Unesco nimmt Palästina als Vollmitglied auf
Baku, den 31. Oktober (AZERTAG). Wie es aus ausländischen Presseberichten hervorgeht sei Palästina als Vollmitglied in die Uno-Bildungs- und Kulturorganisation Unesco aufgenommen worden. Die Palästinenser erlangten für ihren Aufnahmeantrag bei der in Paris ansässigen Organisation am Montag die notwendige Zwei-Drittel-Mehrheit unter den bisher 193 Mitgliedsländern. Deutschland stimmte ebenso wie die USA gegen den Antrag, während Frankreich dafür votierte.
In den vergangenen Tagen hatten Vertreter der USA und mehrerer europäischer Staaten vergeblich versucht, die Abstimmung zu verhindern. Trotz des Drucks lehnten es die Palästinenser ab, ihren Antrag zurückzuziehen.
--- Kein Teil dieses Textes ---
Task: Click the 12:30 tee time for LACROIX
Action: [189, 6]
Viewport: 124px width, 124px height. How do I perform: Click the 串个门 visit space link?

Die USA drohen nun, ihre Beitragszahlungen an die Uno-Teilorganisation zu stoppen. Dabei handelt es sich um umgerechnet mehr als 50 Millionen Euro pro Jahr; gut ein Fünftel des Haushalts der Unesco. Washington ist der mit Abstand größte Geldgeber der Unesco mit mehr als 2000 Mitarbeitern in Paris.
Für die europäischen Länder geriet die Abstimmung zu Blamage - wieder einmal konnten sich die EU-Staaten nicht auf eine gemeinsame Linie in der Außenpolitik einigen. Während unter anderem Frankreich, Belgien und Irland einer Aufnahme der Palästinenser zustimmten, votierten Deutschland und die Niederlande dagegen.
Von den 27 EU-Ländern votierten elf Staaten für eine Aufnahme, genauso viele entschieden sich dagegen. Unter den fünf Nationen, die sich enthielten, war auch Großbritannien. Damit stimmten nicht einmal die derzeit im Uno-Sicherheitsrat vertretenen Länder einheitlich.
Eigentlich hatte der gemeinsame Plan der Europäer vorgesehen, sich geschlossen zu enthalten. Damit sollte zumindest nach außen ein Bild von Einigkeit vermittelt werden. Doch diesen Pakt ließen die Regierungen in Berlin und Den Haag in den Vorbesprechungen der Abstimmung scheitern.